European leaders struggled to reconcile austerity with growth on Monday at a summit due to approve a permanent rescue fund for the euro zoneand put finishing touches to a German-driven pact for stricter budget discipline.
Last week, the gold price staged its largest weekly rally in three months to reach a high of $1,739 an ounce after the Federal Reserve signalled it expected no change to near-zero U.S. interest rates for nearly three years and data showed the U.S. economy grew more slowly than expected in the final quarter of 2011.
Spot gold was down 0.5 percent at $1,728.75 an ounce at 1535 GMT but up from the intraday low at $1,716.19 and also set for a 10 percent gain in January, its strongest monthly rise since August's 12 percent rally.
Analysts said they expected gold to recover from Monday's bout of weakness, especially given the impasse over the restructuring of Greece's debt burden.
Until we until we get some kind of resolution in these discussions on Greek debt and what the bondholders are going to accept as a haircut, then that is still going to be a live issue for the market, Credit Suisse analyst Tom Kendall said.
If the perception of risk related to that increases, then you'll probably see an acceleration of the flow of cash out of peripheral European countries and some of that will undoubtedly make its way into gold, he said.
Reflecting investors' improved appetite for gold relative to the end of 2011, data on Friday from the Commodity Futures Trading Commission showed speculators in U.S. gold futures raised their holdings for a third week in a row, marking the longest stretch of increases in the net non-commercial position on COMEX in six months.
Also, holdings of metal in exchange-traded funds backed by physical gold, often used by analysts as a gauge of more immediate switches in investor demand, rose by nearly 200,000 ounces last week to 69.324 million ounces, their highest since late December, following inflows of metal into the SPDR Gold Trust, the world's largest gold ETF, as well as into the ETF Securities' Swiss gold fund.
Dragging on gold was the decline in the euro against the dollar from six-week highs after investors took profits made on its strongest weekly rally in more than a quarter and awaited news of a deal on Greece's debt.
Prime Minister Lucas Papademos sought backing on Sunday from Greek party leaders for painful and unpopular reforms.
Gold's correlation with the equity market has fallen in the last week to its least positive in three months, while that with the euro has held steady in positive territory, indicating the likelihood that the bullion price will move in tandem with the single European currency.
UBS analyst Edel Tully noted the erosion in gold's direct relationship with the equity market.
Does this mean that gold has finally broken its ties with risk? One day clearly doesn't make a trend, and the sluggishness in equities ahead of the weekend was likely in part driven by profit-taking rather than a risk-off turn, especially given easing peripheral bond yields, she wrote.

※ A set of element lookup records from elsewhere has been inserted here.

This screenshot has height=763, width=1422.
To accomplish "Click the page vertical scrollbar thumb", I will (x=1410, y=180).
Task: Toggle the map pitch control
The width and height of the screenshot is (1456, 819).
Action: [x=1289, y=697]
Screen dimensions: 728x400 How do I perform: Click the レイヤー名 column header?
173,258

Nevertheless, it is certainly an encouraging development and does increase the possibility that there is more to gold's rally. It may well be a clue that investors have shifted gears and are now starting to put more conviction behind their bullish gold outlook, she said.
Gold priced in euros was down 0.4 percent on the day just below 1,310 euros an ounce, having hit a 2-1/2 month high at 1,318.19 euros last week.

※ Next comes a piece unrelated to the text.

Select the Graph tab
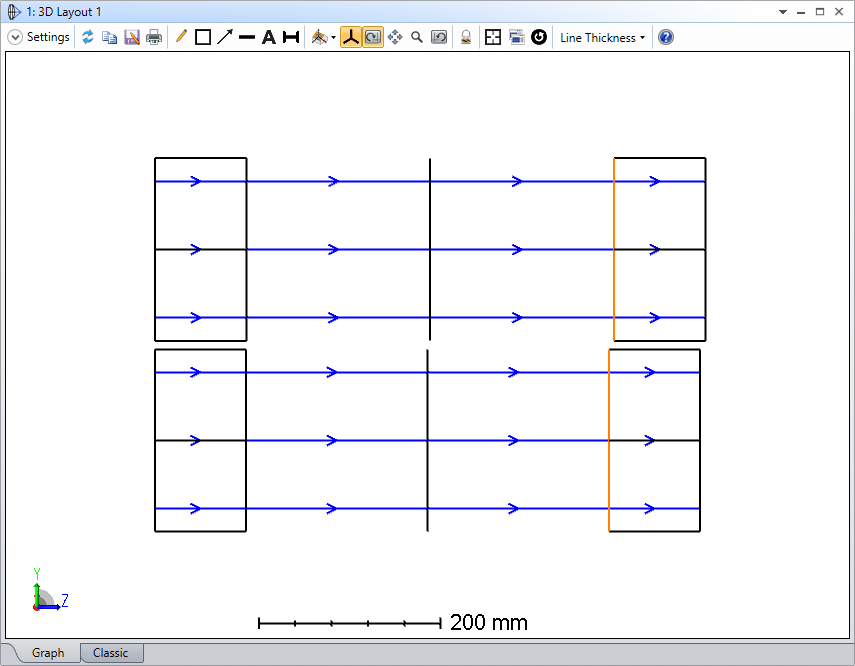This screenshot has width=855, height=666. 47,652

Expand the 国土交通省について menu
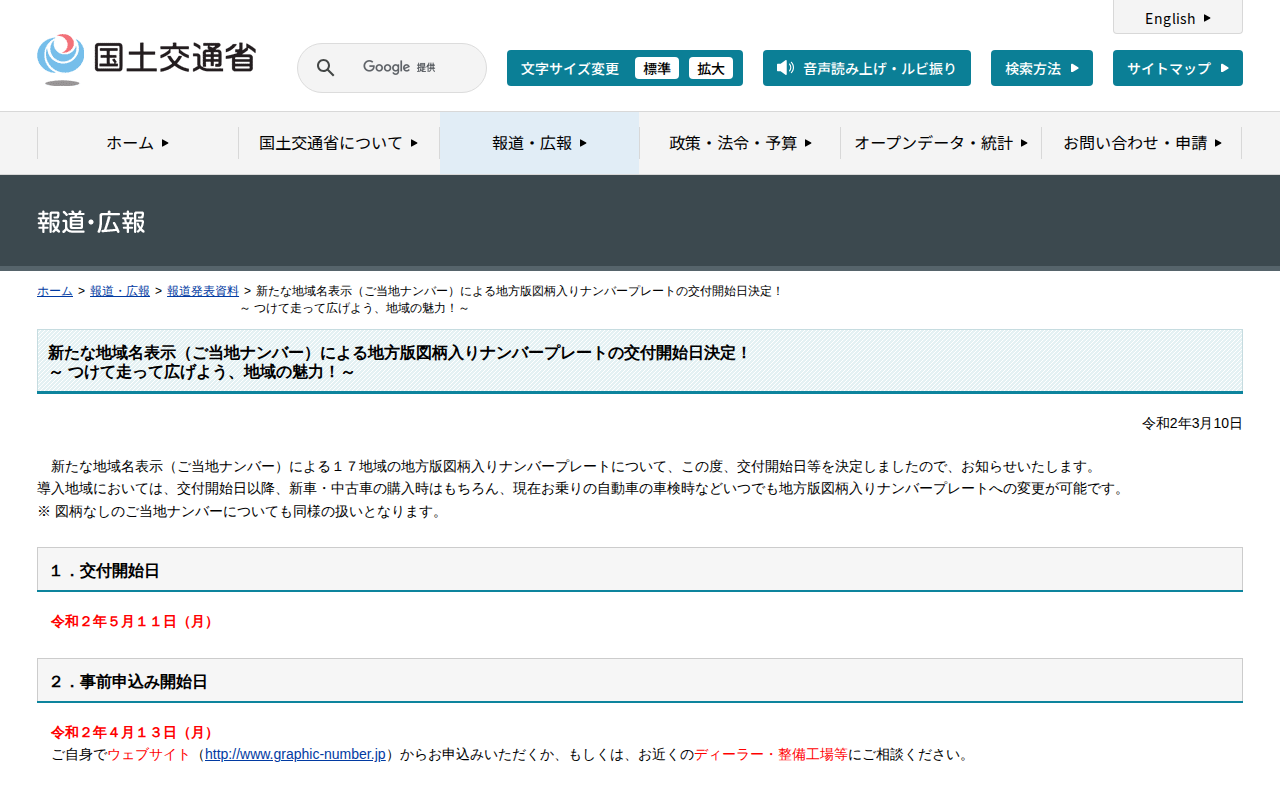338,143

In other precious metals, platinum and palladium fell under pressure from the dollar's strength and from more modest risk appetite.
Supply disruptions in top platinum producer South Africa last week and the potential for electricity shortages in the country has put the platinum price on track for its biggest monthly gain in almost four years.
The platinum price, down 0.6 percent on the day at $1,605.74 an ounce, has risen by nearly 15 percent in January, the largest rise since the 25 percent increase in February 2008.
The rising price resulted in a sharp pick-up in investor demand for both platinum and palladium last week.
The CFTC data showed speculators brought their holdings of U.S. platinum holdings to their highest level since September.
Palladium was quoted down 0.4 percent on the day at $683.00 an ounce, while silver fell 1.5 percent to $33.43 an ounce.